Valle-Inclán no hizo referencia a un dictador en especial; su Banderas es una especie de prototipo. A partir de allí, el tema de las dictaduras ha sido una veta muy rica para la literatura, especialmente latinoamericana. A ella acudieron con buena fortuna, citándolos por orden cronológico, Augusto Roa Bastos (Yo el Supremo), Gabriel García Márquez (El Otoño del Patriarca) y más recientemente Mario Vargas Llosa (La Fiesta del Chivo).
Gracias a dos de estos escritores, cuando menos un par de execrables dictadores, el paraguayo José Gaspar Rodríguez de Francia, conocido como el “Doctor Francia”, y el dominicano Rafael Trujillo, alcanzaron el dudoso privilegio de pasar a la historia de la literatura.
Este repaso literario me surgió el jueves anterior, cuando la antes Suprema Corte de Justicia de la Nación se plegó vergonzosamente a los caprichos del presidente Andrés Manuel López Obrador, al aprobar la consulta popular sobre si se debe o no enjuiciar a los expresidentes Carlos Salinas de Gortari, Ernesto Zedillo, Vicente Fox, Felipe Calderón y Enrique Peña Nieto.
La postura de la mayoría de los miembros de la Corte, a la que debemos retirar el adjetivo de Suprema, pues ya se lo regaló en charola de plata y adornada con un moño al jefe del Poder Ejecutivo, en realidad el único sobreviviente de la división clásica de los tres poderes de Gobierno propuesta por el barón de Montesquieu en 1748. El sometimiento de la Corte volvió a López Obrador una segunda edición de la novela Yo el Supremo, de Roa Bastos.
Porque ni caso tiene hablar del otro Poder, el Legislativo, teóricamente el de más peso en la balanza de la toma de las decisiones, pues la mayoría de diputados de Morena se obstina todos los días en demostrar una babeante sumisión al tabasqueño.
El jueves fue un día triste, fatal para la democracia.

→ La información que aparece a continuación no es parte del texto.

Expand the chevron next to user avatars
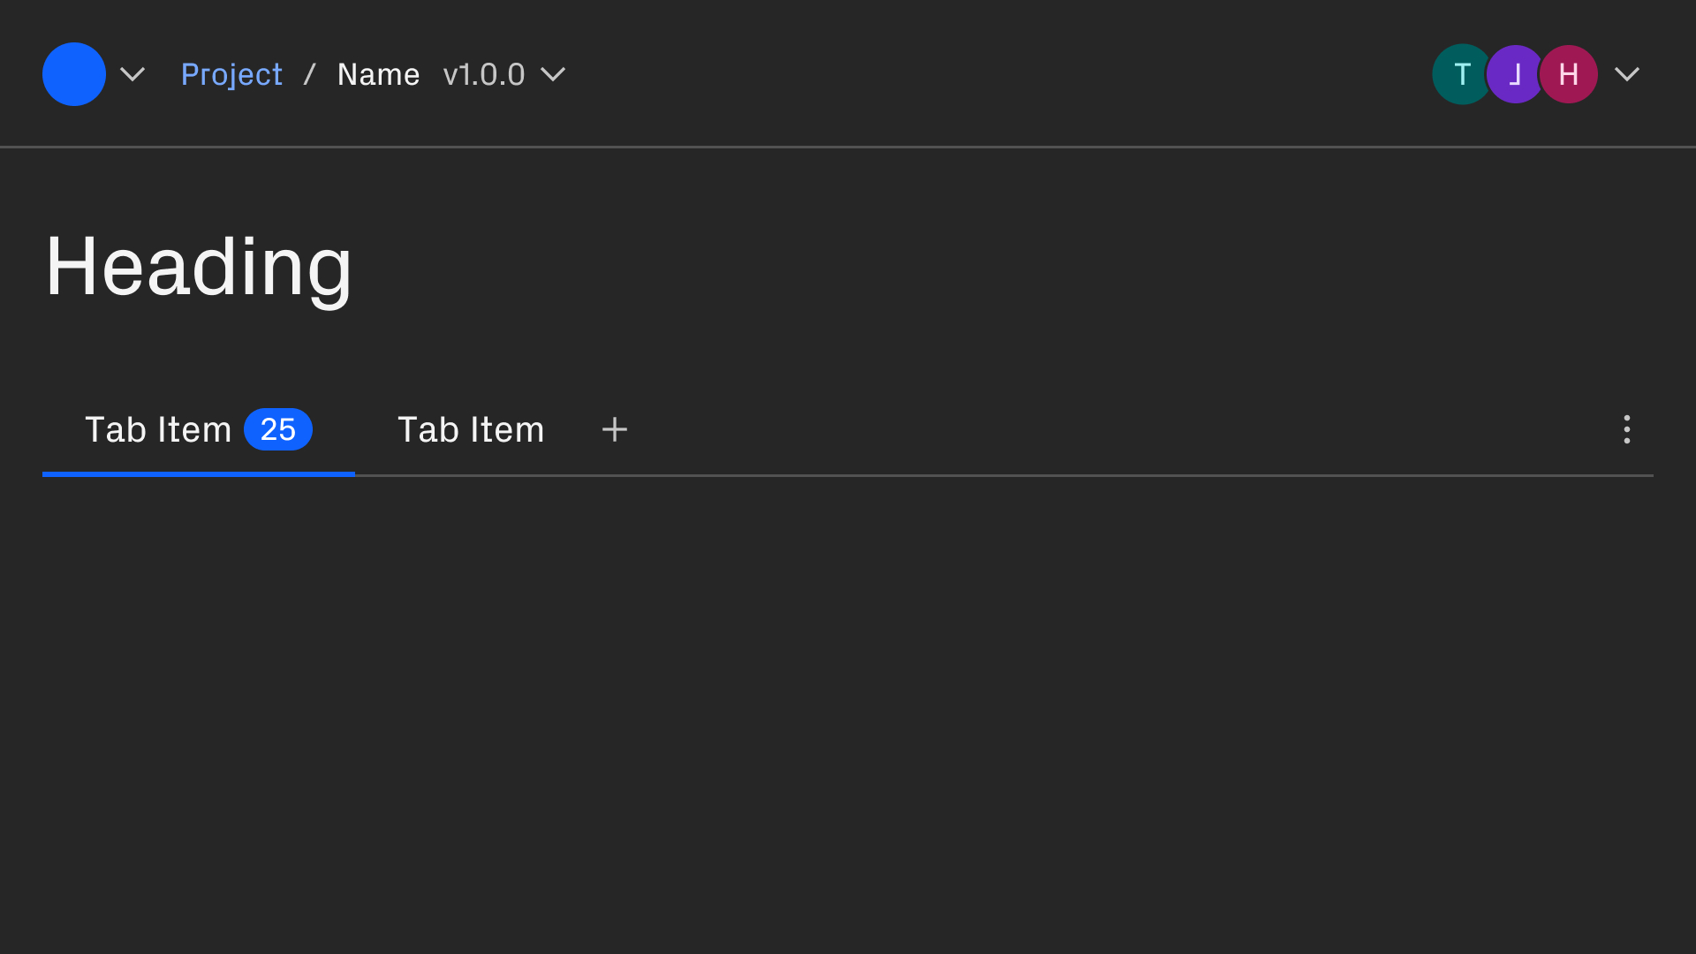1696x954 pixels. pos(1627,74)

El Presidente queda solo en el escenario y su voz es la única que se escucha, pues diputados, senadores y ministros de la exsuprema Corte de Justicia decidieron sacrificar sus autonomías en la pirámide dedicada al Gran Tlatoani.
Quizá no debe extrañarnos. El Presidente se ha dedicado los casi dos años de su mandato a desmantelar instituciones que hasta hace poco gozaban de cierta autonomía. Ya desde antes, como candidato derrotado, las mandó “al diablo”. Y esa es una de las pocas cosas en las que ha mostrado eficacia su Gobierno.

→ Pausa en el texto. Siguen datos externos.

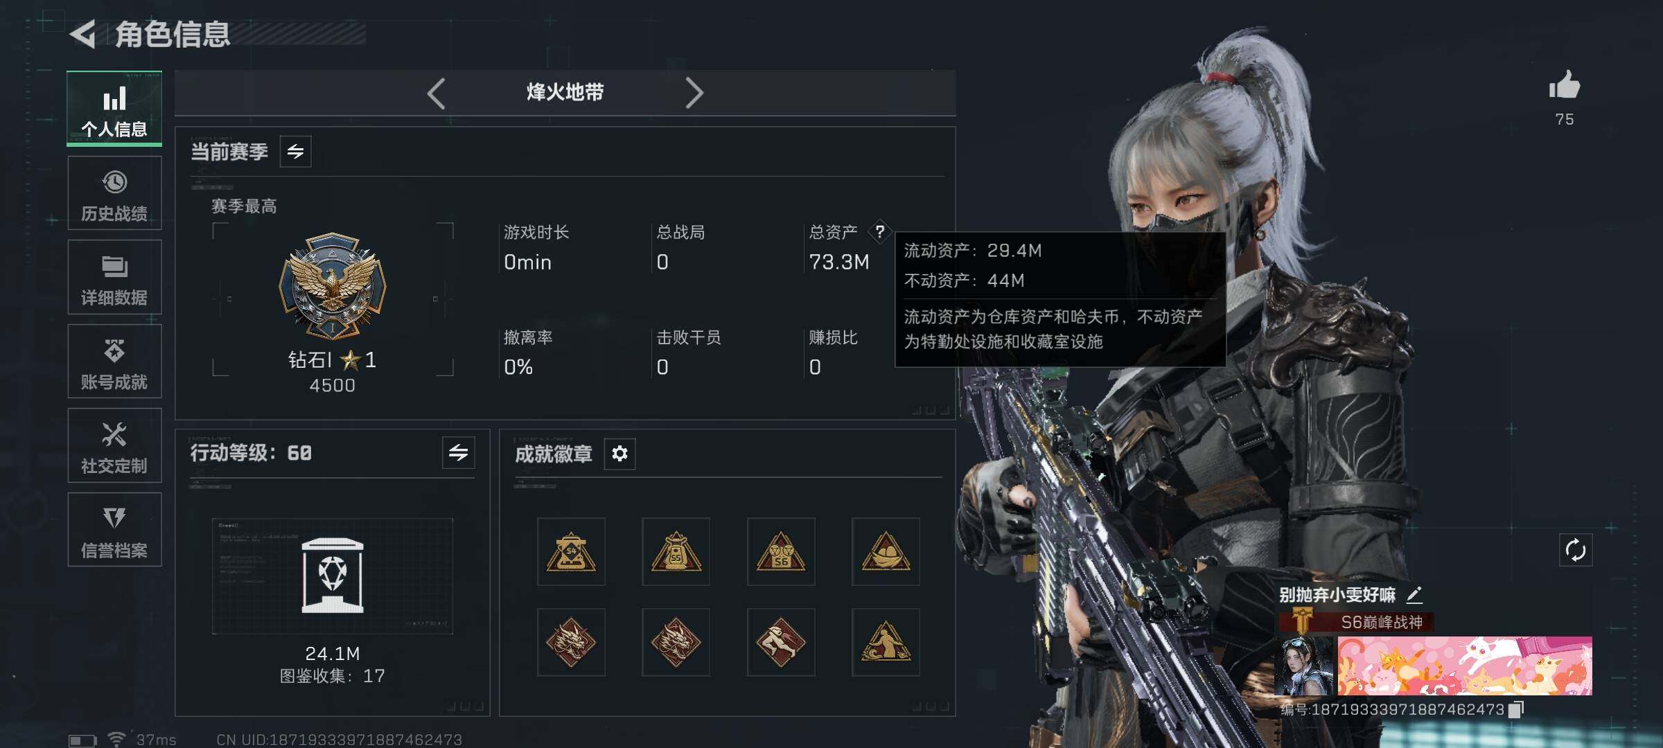Click the question mark beside 总资产
Viewport: 1663px width, 748px height.
click(879, 231)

Pero me corrijo, AMLO no ha mandado al diablo a las instituciones, las envió directo a La Chingada, su rancho en Chiapas, donde debe de tener una sala para arrumbar trastos inútiles. Allí se empolvará, entre otras, la Comisión Nacional de los Derechos Humanos.
Él, que presume tener como modelos a Francisco I. Madero y a Benito Juárez, con un ridículo disfraz lleno de rotos por donde brota a borbotones la mugre del entreguismo y la lambisconería, actúa igual que Victoriano Huerta, quien no se anduvo con rodeos y disolvió el Congreso. El asesino de Madero también mandó a la chingada a las instituciones, sin ser el propietario de un rancho con tan sonoro nombre.
Acostumbrémonos: este dejó de ser un Gobierno para convertirse en un monólogo a cargo de Andrés Manuel López Obrador, Yo el Supremo, dicho pidiendo perdón del maestro Augusto Roa Bastos por utilizar el título de su gran novela.